Thursday, 8 April 2010

ASEAN summit set to begin


A policeman walks past a row of flags representing various members of ASEAN at the My Dinh National Convention Center, the main venue for the 16th ASEAN summit in Hanoi on Tuesday. Myanmar’s widely condemned election plans will loom large at this week’s summit.

via CAAI News Media

Thursday, 08 April 2010 15:04 James O'Toole

Talks on climate and the economy are on the cards, but political issues loom.

ASEAN leaders including Prime Minister Hun Sen will gather for the 16th summit of the regional bloc in Hanoi today, where the challenge of establishing a more powerful partnership in the face of broad political and economic differences will weigh on their deliberations.

Ministry of Foreign Affairs spokesman Koy Kuong said that at the conclusion of the summit on Friday, the leaders will produce “two main statements” – one on climate change and another on economic recovery.

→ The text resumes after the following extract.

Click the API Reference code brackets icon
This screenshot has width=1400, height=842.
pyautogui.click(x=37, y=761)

The draft statement on economic recovery, according to Reuters, calls for coordinated action in maintaining expansionary policies until private-sector demand returns.

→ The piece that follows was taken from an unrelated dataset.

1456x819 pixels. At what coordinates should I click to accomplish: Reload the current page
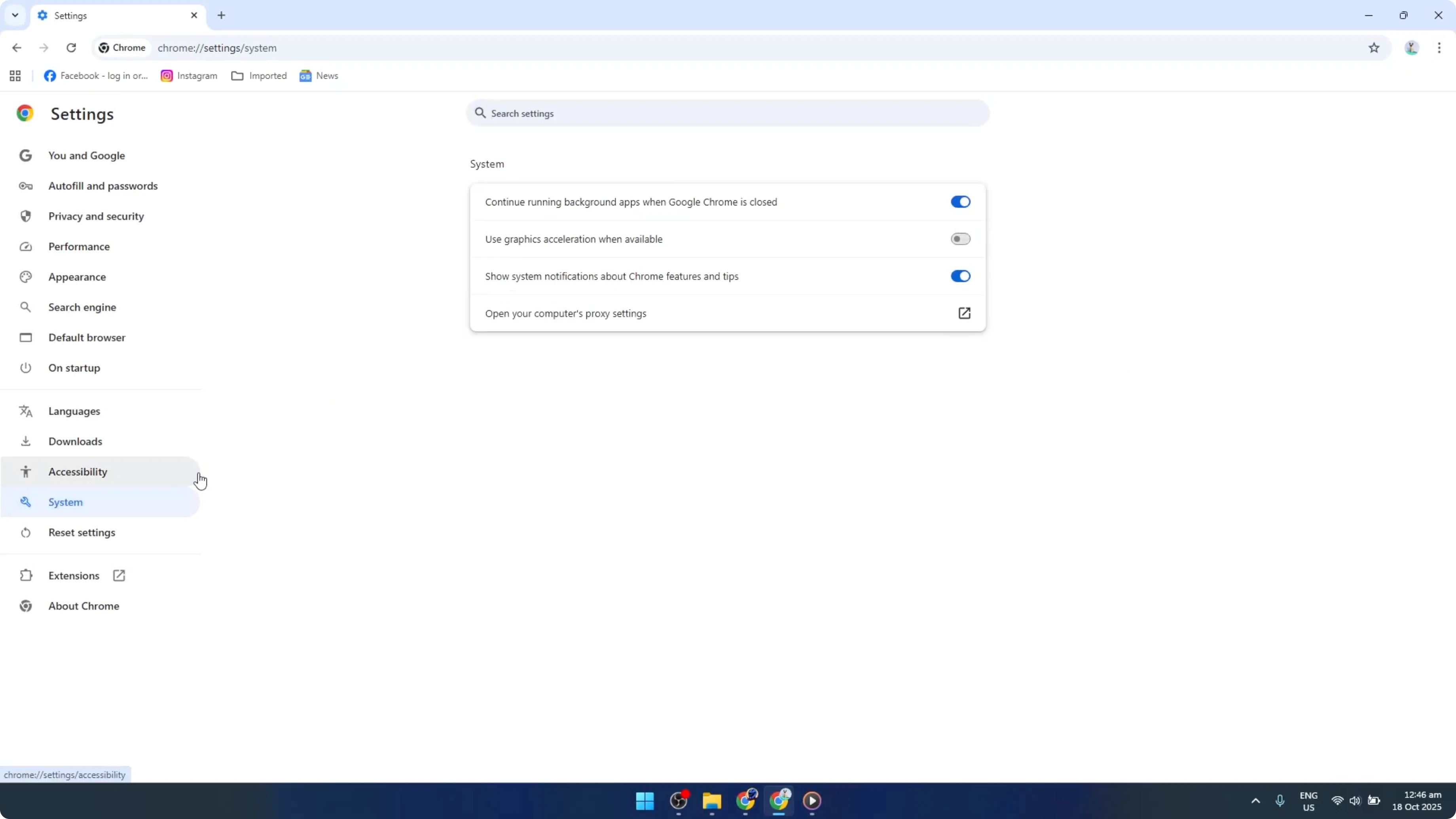click(x=71, y=48)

Discussions on climate change, meanwhile, will likely focus on adaptability efforts in the highly vulnerable region, as well as the push by Indonesia to get more ASEAN members to submit emissions-reduction targets as stipulated in last year’s Copenhagen Accord. Indonesia and Singapore are the only ASEAN nations to have adopted the non-binding accord thus far.

Issues such as security cooperation and the recently adopted China-ASEAN Free Trade Area will likely also figure into discussions, said political observer Chheang Vannarith, as ASEAN works towards its stated goal, similar to the European Union’s, of securing unified political and economic policies by 2015.

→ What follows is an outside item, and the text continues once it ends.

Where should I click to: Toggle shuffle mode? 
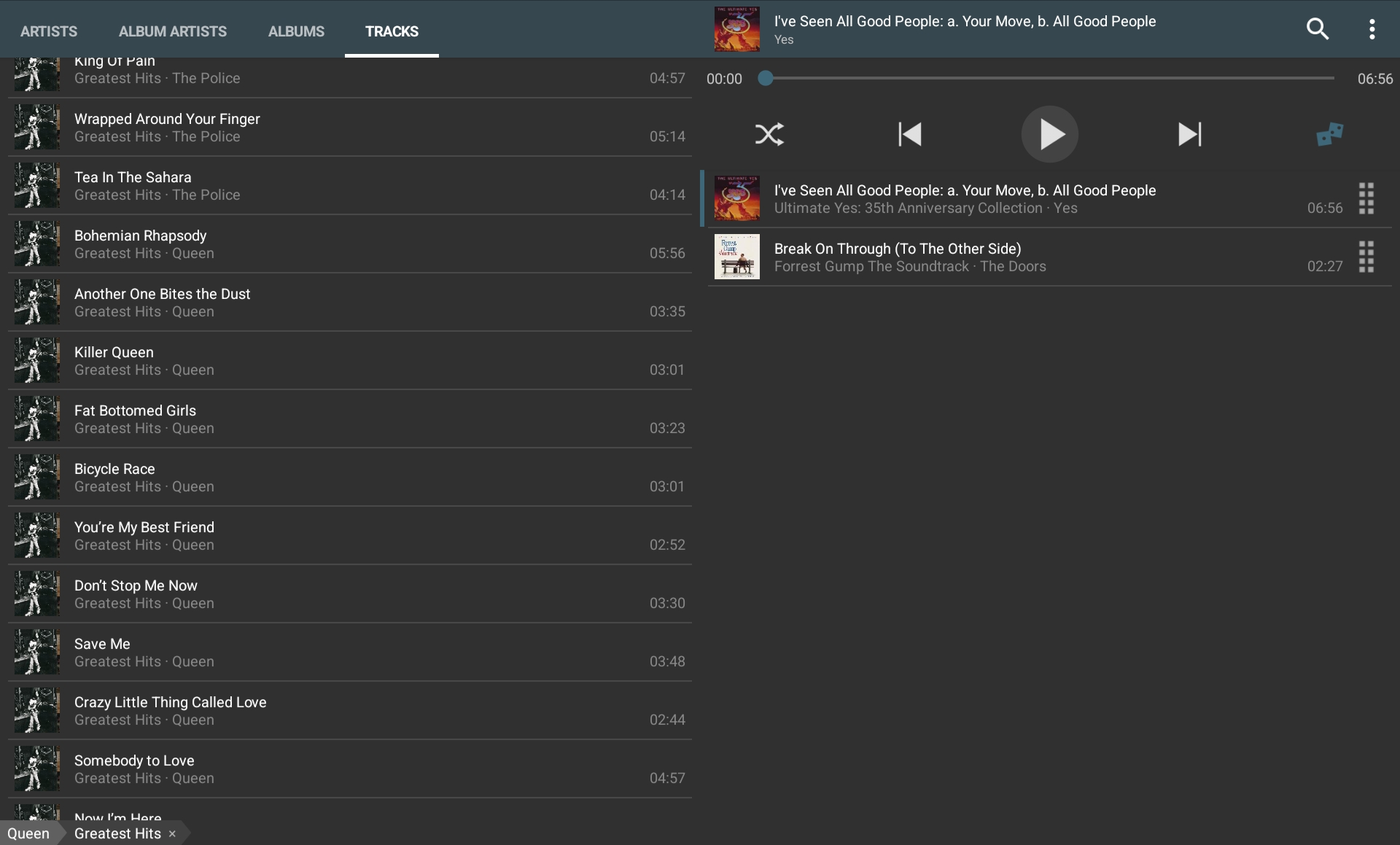769,134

However, as the delegates put the finishing touches on their declarations, contentious political issues will be competing for their attention.

This was the case at the last ASEAN summit – held last October in Thailand – at which Hun Sen provoked the ire of his Thai hosts by comparing fugitive former Thai prime minister Thaksin Shinawatra to Myanmar dissident icon Aung San Suu Kyi and suggesting that Thaksin would be appointed his economic adviser.

In the diplomatic fallout from Hun Sen’s remarks and Thaksin’s subsequent appointment, Thailand recalled its ambassador to the Kingdom, and Cambodia responded in kind.

Hun Sen has since launched a steady stream of criticism at the government of Thai Prime Minister Abhisit Vejjajiva, though at a meeting of the Mekong River Commission earlier this week, the two showed that they may be ready to return to more amiable relations, and Hun Sen pledged not to allow Thaksin to visit Cambodia during the ongoing antigovernment protests in Thailand.

Koy Kuong and Thai government spokesman Panitan Wattanayagorn did not comment on whether meetings in Hanoi might prompt a return to normal relations, though Panitan said the “agreement or the cooperation that we had in the Mekong River meeting will also be part of the cooperation in ASEAN”.

ASEAN Secretary General Surin Pitsuwan has urged Thailand and Cambodia to exercise “restraint” in the course of their dispute, but the body has otherwise adhered to its traditional policy of non-interference with respect to the matter.

However, if ASEAN hopes to increase its global relevance, it must take a more assertive approach to these sorts of political issues, said Chheang Vannarith, executive director of the Cambodian Institute for Cooperation and Peace.

Photo by: Bloomberg
Leaders link arms during a photo session for the fourth East Asia summit at the ASEAN summit last October.

“Prefer it or not, ASEAN member countries need to reform politically,” Chheang Vannarith said in an email, predicting that the body will increasingly press its members to make such reforms.

“Constructive engagement and more assertive demands will be applied to challenge the traditional way of ASEAN,” he said.

A high-profile test of ASEAN’s advocacy capability will come with its approach to the elections scheduled for later this year in Myanmar. An election law announced last month that bans jailed Nobel Peace laureate Aung San Suu Kyi from taking part in the poll has drawn criticism from more democratic members of ASEAN such as Indonesia and the Philippines.

Chris Roberts, a lecturer in international relations and Asian studies at the University of Canberra, said the great political divergence among ASEAN governments, which range from communist to monarchical to democratic, “equates to a gap in regional values as well”.

Though ASEAN may be effective in building limited consensus on economic and security-related issues, Roberts said, the bloc’s more authoritarian members will likely block efforts to give it a broader mandate in foreign policy and human rights.

“The level of power given to ASEAN as an institution – that’s where it gets difficult,” Roberts said. “I do think it’s perhaps reached its limit until other countries’ political systems evolve further.”